LUDWIG KLAGES, Mensch und Erde, Eugen Diederichs, Jena, 1929 p. 129-30.
Traduction de Gustave Thibon, La Science du caractère, Éd. Desclés De Brouwer, Paris, 1933. p. 207-208.

Enjeux

Il entre parfois trop d'inquiétude dans la sollicitude. D'où ce propos d'Alain qui porte le titre de sollicitude même si les comportements décrits ressemblent plus à la fausse sollicitude qu'à la vraie.

«Tout le monde connaît la fameuse scène où tous, à force de dire à Basile: "Vous êtes pâle à faire peur ", finissent par lui faire croire qu'il est malade. Cette scène me revient à l'esprit toutes les fois que je me trouve au milieu d'une famille étroitement unie, où chacun surveille la santé des autres. Malheur à celui qui est un peu pâle ou un peu rouge; toute la famille l'interroge avec un commencement d'anxiété: "Tu as bien dormi?" "Qu'as-tu mangé hier?" "Tu travailles trop" et autres propos réconfortants. Viennent ensuite des récits de maladies "qui n’ont pas été prises assez tôt".

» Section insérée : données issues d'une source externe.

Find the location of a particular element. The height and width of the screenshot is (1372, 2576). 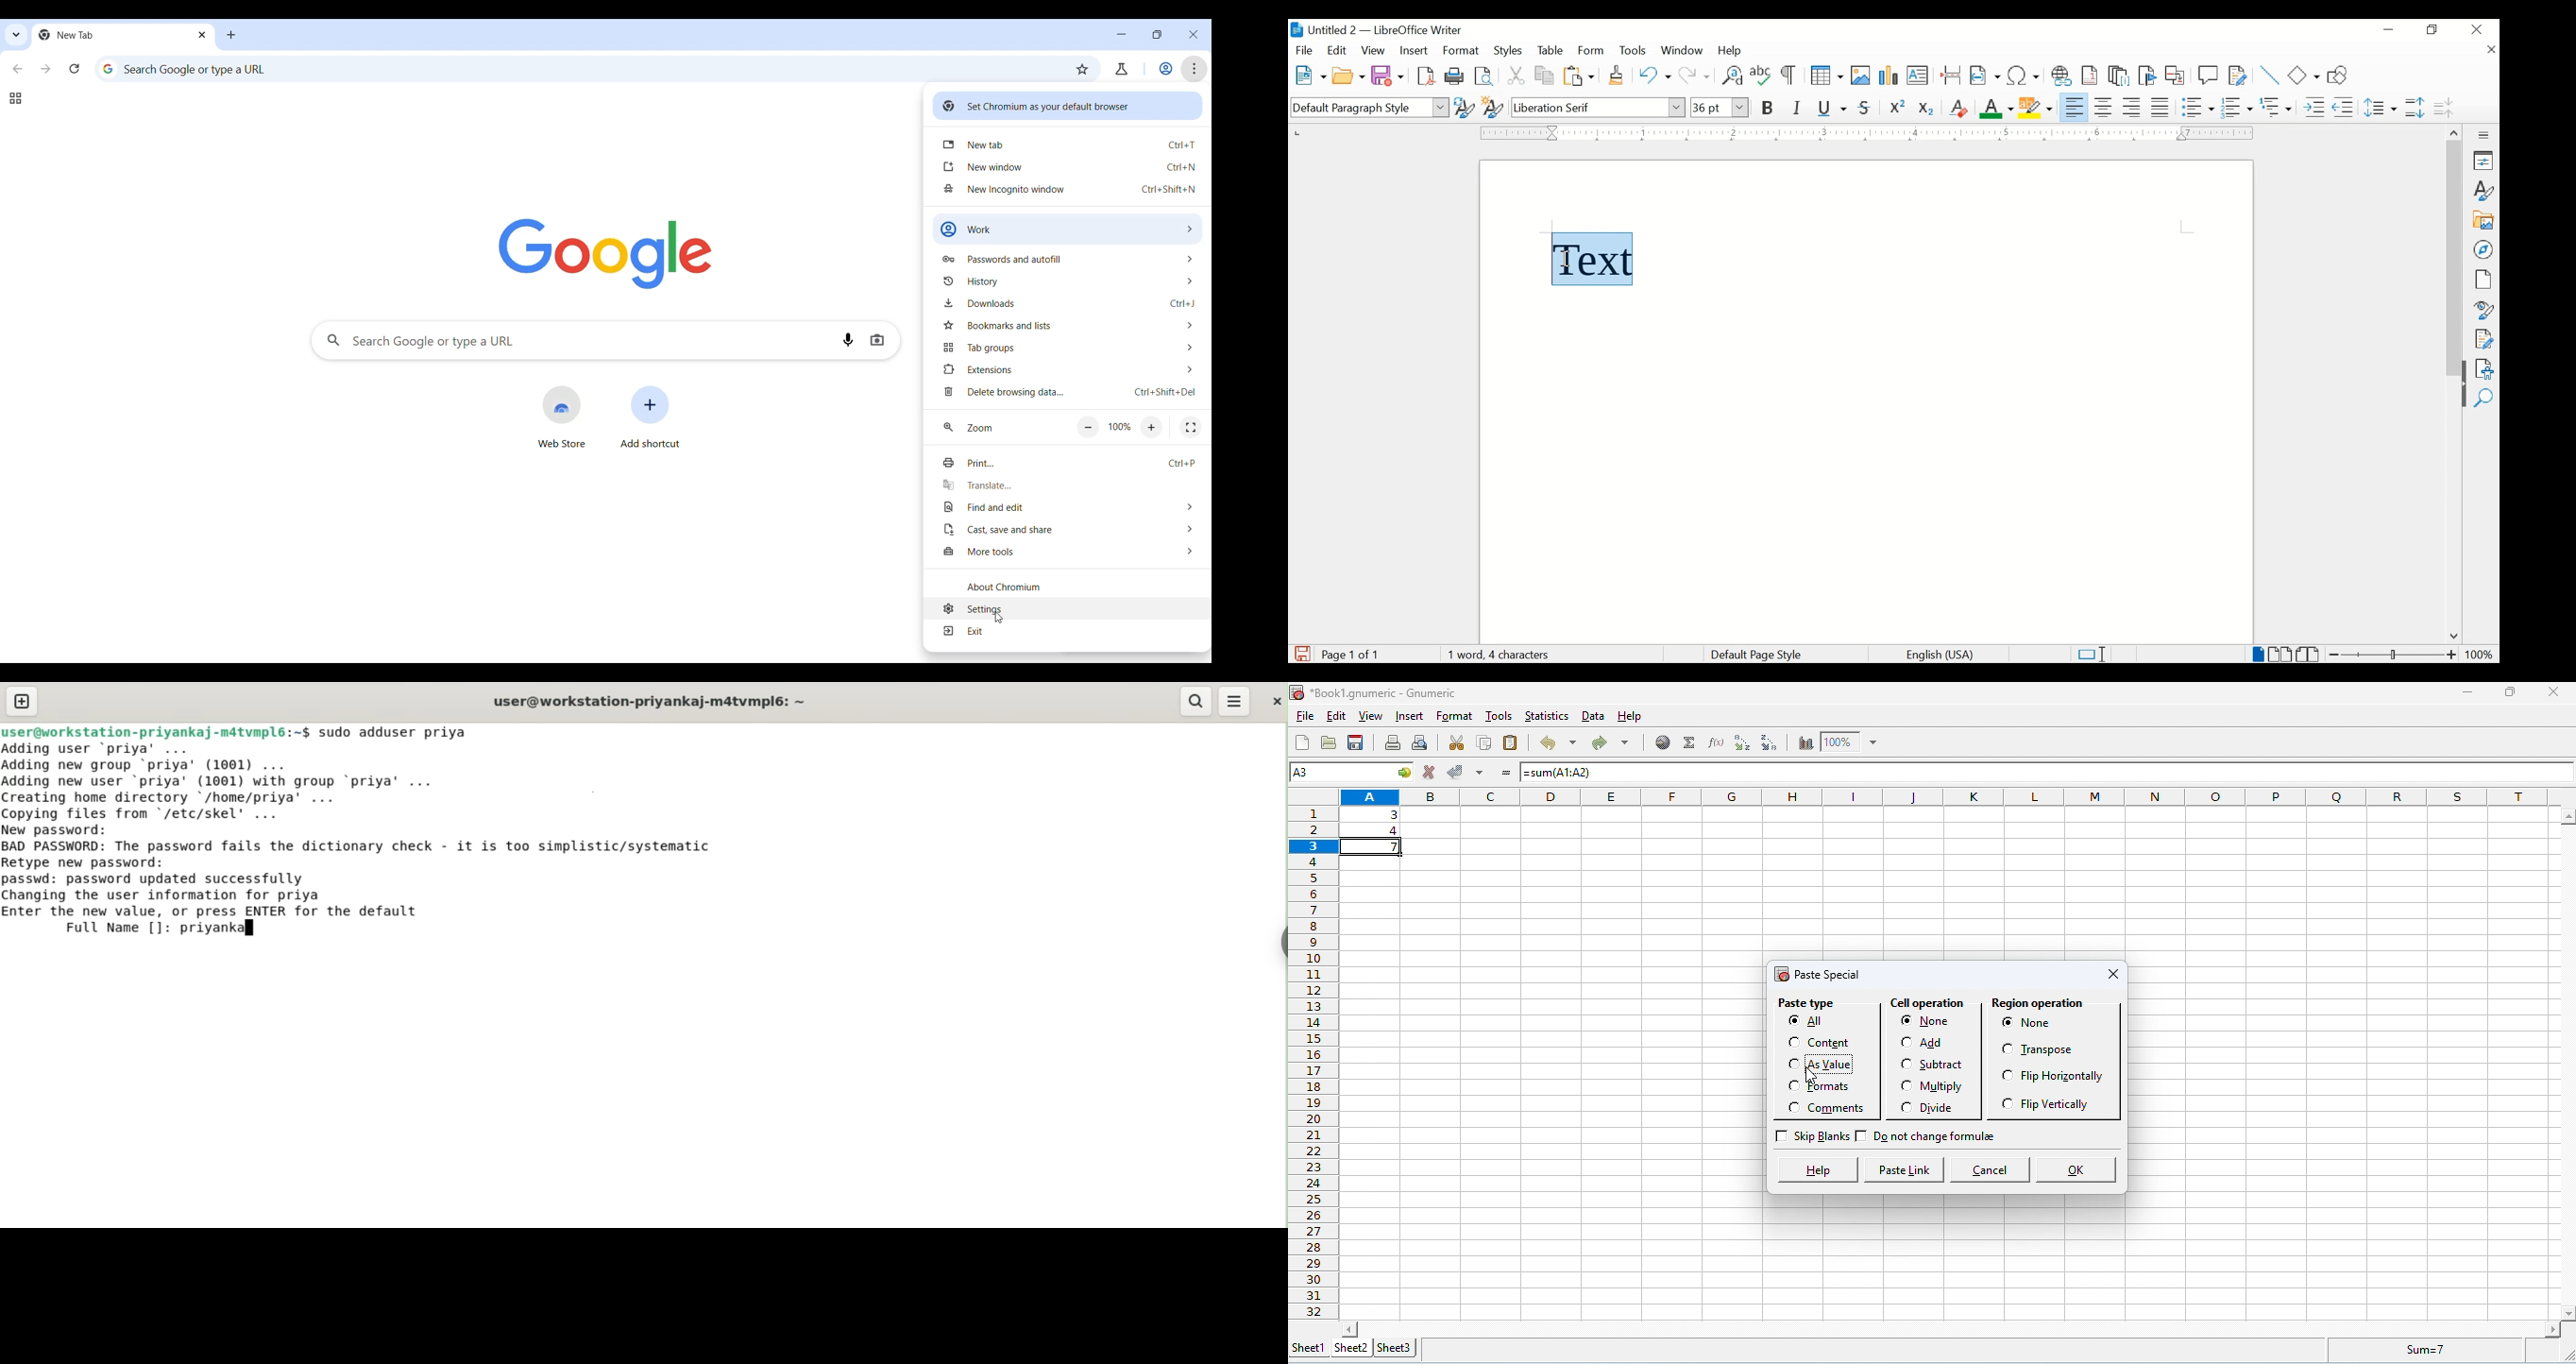

Checkbox is located at coordinates (1793, 1108).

Je plains l'homme sensible et un peu poltron qui est aimé, choyé, couvé, soigné de cette manière-là. Les petites misères de chaque jour, coliques, toux, éternuements, bâillements, névralgies, seront bientôt pour lui d'effroyables symptômes, dont il suivra le progrès, avec l'aide de sa famille, et sous l’œil indifférent du médecin, qui ne va pas, vous pensez bien, s'obstiner à rassurer tous ces gens-là au risque de passer pour un âne. [...]

Morale: ne dites jamais à quelqu'un qu'il a mauvaise mine.»

ALAIN, Propos sur le bonheur, Paris, Gallimard, 1928.